LlamaIndex

Log inLog into community

Find answers from the community

Updated 2 years ago

I m prompting a private KB and I asked a

I m prompting a private KB and I asked a

At a glance

·

I'm prompting a private KB and I asked a question that doesn't have the answer in the KB. The query still found 1 node with 0.74 similarity and then made up a response which has nothing to do with the question. How do I prevent this from happening? I'm using GPTVectorStoreIndex to generate the index and my query engine is index.as_query_engine(similarity_top_k=1, retriever_mode="embedding"). Model name is "text-ada-001"

b

L

a

44 comments

It's using the "DEFAULT_TEXT_QA_PROMPT_TMPL" template

0.74 is a common "base" similarity for openai embeddings, at least from my experience

You can try setting similarity_cutoff to something like 0.78, or it will have to be a prompt engineering problem

In my experience, if you are using gpt 3.5, it's not great at following all the instructions lol

I see ;D. What model would you suggest for this?

I think text-davinci-003 (the default) strikes a good balance between cost and ability to follow instructions. But let me know what you find, it might still take some prompt engineering.

In my case, I am getting data in response from Node which doesnt have any similarity score. Is it possible 😯

.0

What kind of index do you have?

@Logan M I am having ComposableGraph built on GPTVectorStoreIndex

and GPTSimpleKeywordTableIndex

I think that score is caused by the graph. Something to do with the summaries maybe? Not unexpected, I've seen that before 😅

@Logan M Could you help me with the prompt engineering? =]
I'm trying to get a response with a similar format to the original document.

The best prompt I got so far is the below, but it isn't quite there yet:

Plain Text

QA_PROMPT_TMPL = (
        "Context information is below. \n"
        "---------------------\n"
        "{context_str}"
        "\n---------------------\n"
        "Given the context information and not prior knowledge, "
        "answer the following question following a similar format to the context."
        "Add (un)ordered lists if applicable. If you're unsure of the answer, say \"Sorry, I don't know\": {query_str}\n"
    )

I want the response to have a similar format to the context

Have you also set the refine template too?

I didn't =X

Trying to find an example in the documentation...

I can give you an example. Are you using gpt3.5/4 or Davinci? (It's slightly different depending)

Davinci.
Appreciate your help!

Cool!

So it's pretty easy for davinci. The internal default prompt template is here, and it's a good example: https://github.com/jerryjliu/llama_index/blob/main/llama_index/prompts/default_prompts.py#L90

Basically, this gets used whenever all the retrieved nodes do not fit into a single LLM call. So it gets an initial answers, then tries to refine it across the retrieved text

Which might be why you are struggling with the output formatting (since this prompt doesn't have your instructions yet)

I have changed that template, though:

Plain Text

    QA_PROMPT_TMPL = (
        "Context information is below. \n"
        "---------------------\n"
        "{context_str}"
        "\n---------------------\n"
        "Given the context information and not prior knowledge, "
        "answer the following question following a similar format to the context."

| THE PROBLEM |
Pick up the LlamaIndex forum thread about stopping made-up answers and tuning prompt templates at the point where it ends, and carry it on.

| GIVEN ENTRIES |

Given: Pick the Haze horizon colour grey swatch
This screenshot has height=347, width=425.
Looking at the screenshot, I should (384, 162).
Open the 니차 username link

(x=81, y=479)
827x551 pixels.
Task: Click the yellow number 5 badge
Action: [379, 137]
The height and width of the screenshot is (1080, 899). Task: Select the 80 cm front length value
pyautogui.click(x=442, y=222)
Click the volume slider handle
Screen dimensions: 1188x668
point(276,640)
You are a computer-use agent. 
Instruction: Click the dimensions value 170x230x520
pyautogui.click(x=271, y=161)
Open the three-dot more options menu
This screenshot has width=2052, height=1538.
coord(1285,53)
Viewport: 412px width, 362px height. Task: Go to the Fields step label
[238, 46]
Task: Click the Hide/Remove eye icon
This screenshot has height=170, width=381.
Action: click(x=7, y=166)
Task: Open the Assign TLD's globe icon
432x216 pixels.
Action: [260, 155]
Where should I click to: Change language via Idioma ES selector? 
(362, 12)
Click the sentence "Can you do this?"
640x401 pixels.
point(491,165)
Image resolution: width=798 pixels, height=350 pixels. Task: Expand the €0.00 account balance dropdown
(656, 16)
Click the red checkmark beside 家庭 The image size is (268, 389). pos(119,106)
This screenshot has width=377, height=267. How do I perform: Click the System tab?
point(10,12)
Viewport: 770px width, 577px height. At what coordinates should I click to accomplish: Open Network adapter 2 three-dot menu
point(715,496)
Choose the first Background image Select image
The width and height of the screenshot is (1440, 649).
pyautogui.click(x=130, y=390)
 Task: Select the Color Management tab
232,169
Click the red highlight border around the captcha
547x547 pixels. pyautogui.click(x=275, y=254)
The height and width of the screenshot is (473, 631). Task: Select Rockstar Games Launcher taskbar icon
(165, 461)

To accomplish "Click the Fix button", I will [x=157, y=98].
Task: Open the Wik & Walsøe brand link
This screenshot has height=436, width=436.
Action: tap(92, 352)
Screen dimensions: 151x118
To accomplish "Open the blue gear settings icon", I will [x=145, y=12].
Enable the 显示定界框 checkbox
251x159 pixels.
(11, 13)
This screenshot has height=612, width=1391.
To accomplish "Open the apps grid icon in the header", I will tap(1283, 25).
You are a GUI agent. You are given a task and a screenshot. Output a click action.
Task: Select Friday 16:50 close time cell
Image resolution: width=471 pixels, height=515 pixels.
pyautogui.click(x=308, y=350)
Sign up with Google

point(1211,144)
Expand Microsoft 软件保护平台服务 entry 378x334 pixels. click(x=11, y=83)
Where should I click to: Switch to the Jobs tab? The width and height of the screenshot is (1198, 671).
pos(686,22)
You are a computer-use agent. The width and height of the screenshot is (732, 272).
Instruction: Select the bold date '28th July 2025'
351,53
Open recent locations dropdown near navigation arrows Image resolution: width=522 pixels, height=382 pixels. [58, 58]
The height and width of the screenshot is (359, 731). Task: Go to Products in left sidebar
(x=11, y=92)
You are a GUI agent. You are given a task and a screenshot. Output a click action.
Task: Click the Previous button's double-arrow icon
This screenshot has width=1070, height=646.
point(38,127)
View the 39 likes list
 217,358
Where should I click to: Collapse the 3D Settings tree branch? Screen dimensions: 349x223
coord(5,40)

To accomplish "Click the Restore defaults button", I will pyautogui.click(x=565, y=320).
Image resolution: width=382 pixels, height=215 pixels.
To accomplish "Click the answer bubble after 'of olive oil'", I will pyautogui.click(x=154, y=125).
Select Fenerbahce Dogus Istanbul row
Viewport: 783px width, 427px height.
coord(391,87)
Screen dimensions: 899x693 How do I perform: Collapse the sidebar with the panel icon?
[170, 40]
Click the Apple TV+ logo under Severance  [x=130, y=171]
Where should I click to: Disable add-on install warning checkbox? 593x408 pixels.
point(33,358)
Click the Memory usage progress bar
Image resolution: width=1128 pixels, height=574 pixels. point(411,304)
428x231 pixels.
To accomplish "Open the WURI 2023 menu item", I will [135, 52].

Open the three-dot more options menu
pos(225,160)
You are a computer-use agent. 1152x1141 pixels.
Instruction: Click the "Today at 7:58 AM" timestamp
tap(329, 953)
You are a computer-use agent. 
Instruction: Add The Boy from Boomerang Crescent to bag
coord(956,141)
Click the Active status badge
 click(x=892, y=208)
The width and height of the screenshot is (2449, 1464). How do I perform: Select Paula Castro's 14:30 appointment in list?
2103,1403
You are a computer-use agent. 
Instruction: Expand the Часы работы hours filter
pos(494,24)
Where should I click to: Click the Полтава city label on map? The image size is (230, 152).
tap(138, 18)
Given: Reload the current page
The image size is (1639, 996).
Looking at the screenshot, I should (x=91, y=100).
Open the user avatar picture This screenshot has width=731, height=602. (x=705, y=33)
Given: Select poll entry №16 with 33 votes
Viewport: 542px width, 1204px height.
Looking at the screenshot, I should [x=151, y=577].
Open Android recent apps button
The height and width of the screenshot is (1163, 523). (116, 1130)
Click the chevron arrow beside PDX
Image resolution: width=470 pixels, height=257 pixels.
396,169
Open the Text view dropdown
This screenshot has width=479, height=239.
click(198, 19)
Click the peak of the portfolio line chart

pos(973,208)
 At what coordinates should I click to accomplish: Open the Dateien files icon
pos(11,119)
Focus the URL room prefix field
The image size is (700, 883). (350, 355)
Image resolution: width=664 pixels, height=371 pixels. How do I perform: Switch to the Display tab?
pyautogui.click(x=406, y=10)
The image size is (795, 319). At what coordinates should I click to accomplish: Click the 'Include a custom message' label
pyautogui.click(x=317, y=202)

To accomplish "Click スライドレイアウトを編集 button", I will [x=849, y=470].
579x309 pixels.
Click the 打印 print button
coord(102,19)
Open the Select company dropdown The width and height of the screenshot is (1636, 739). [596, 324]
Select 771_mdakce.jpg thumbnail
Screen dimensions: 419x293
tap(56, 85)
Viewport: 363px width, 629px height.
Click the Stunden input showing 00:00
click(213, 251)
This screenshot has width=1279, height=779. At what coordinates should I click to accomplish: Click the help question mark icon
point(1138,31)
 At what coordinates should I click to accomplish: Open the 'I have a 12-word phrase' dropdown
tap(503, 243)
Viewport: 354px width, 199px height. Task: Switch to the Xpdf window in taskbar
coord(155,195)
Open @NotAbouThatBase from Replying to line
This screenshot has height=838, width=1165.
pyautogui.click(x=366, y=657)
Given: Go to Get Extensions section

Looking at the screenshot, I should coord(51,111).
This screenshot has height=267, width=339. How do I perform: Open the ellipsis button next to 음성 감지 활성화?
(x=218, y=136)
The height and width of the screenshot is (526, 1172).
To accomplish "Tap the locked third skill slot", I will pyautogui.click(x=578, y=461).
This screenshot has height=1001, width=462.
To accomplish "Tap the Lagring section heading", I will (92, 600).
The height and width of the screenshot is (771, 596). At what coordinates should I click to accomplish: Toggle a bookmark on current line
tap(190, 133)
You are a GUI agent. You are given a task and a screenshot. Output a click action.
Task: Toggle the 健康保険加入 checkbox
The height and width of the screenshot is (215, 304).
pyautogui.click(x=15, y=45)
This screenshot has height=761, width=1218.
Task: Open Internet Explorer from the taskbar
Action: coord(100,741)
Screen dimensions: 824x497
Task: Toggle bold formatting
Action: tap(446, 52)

| EXERCISE RESPONSE |
        "Add (un)ordered lists if applicable. If you're unsure of the answer, say \"Sorry, I don't know\": {query_str}\n"
    )

    QA_PROMPT = QuestionAnswerPrompt(QA_PROMPT_TMPL)

    # configure response synthesizer
    response_synthesizer = ResponseSynthesizer.from_args(
        node_postprocessors=[
            SimilarityPostprocessor(similarity_cutoff=0.78)
        ],
        text_qa_template=QA_PROMPT
    )

What am I missing =]

that's only the QA template. Theres two -> text_qa_template and refine_template

That link above links to the default refine template 🙂

Plain Text

DEFAULT_REFINE_PROMPT_TMPL = (
    "The original question is as follows: {query_str}\n"
    "We have provided an existing answer: {existing_answer}\n"
    "We have the opportunity to refine the existing answer "
    "(only if needed) with some more context below.\n"
    "------------\n"
    "{context_msg}\n"
    "------------\n"
    "Given the new context, refine the original answer to better "
    "answer the question. "
    "If the context isn't useful, return the original answer."
)
DEFAULT_REFINE_PROMPT = RefinePrompt(DEFAULT_REFINE_PROMPT_TMPL)


DEFAULT_TEXT_QA_PROMPT_TMPL = (
    "Context information is below. \n"
    "---------------------\n"
    "{context_str}"
    "\n---------------------\n"
    "Given the context information and not prior knowledge, "
    "answer the question: {query_str}\n"
)
DEFAULT_TEXT_QA_PROMPT = QuestionAnswerPrompt(DEFAULT_TEXT_QA_PROMPT_TMPL)

# configure response synthesizer
    response_synthesizer = ResponseSynthesizer.from_args(
        node_postprocessors=[
            SimilarityPostprocessor(similarity_cutoff=0.78)
        ],
        text_qa_template=DEFAULT_TEXT_QA_PROMPT 
        refine_template=DEFAULT_REFINE_PROMPT 
    )

That's an example of setting both

Hmm, got it! I'll play with that.
Thank you!

I wonder why it's cutting off the response on the last item.

I added this item to the QA template and refine prompt: "Keep the same context formatting and add ordered lists if it makes sense."

Attachment

It might be reaching the max output? By default, openai will output 256 tokens

How do I work out the max output number, given that my documents have different sizes?

I guess I can just tell the model not to end the response out of nowhere ;D

Can you check how long that response was?

https://platform.openai.com/tokenizer

If it was 256 (or near that), it didn't stop it response out of nowhere, openai just stopped it from finishing its sentence because it reached the max output tokens 👀

I set num_output to 700 and my response has 252 tokens (886 characters) and it's still getting cut off

If I add a "and don't stop the response out of nowhere" to the QA template, it will end the response correctly and will add more characters to it...

Odd...

Attachment

Sorry, I'm probably doing something dumb

Try something like this

Plain Text

# define prompt helper
# set maximum input size
max_input_size = 4096
# set number of output tokens
num_output = 512
# set maximum chunk overlap
max_chunk_overlap = 20
prompt_helper = PromptHelper(max_input_size, num_output, max_chunk_overlap)

# define LLM
llm_predictor = LLMPredictor(llm=OpenAI(temperature=0, model_name="text-davinci-003", max_tokens=num_output))

service_context = ServiceContext.from_defaults(llm_predictor=llm_predictor, prompt_helper=prompt_helper)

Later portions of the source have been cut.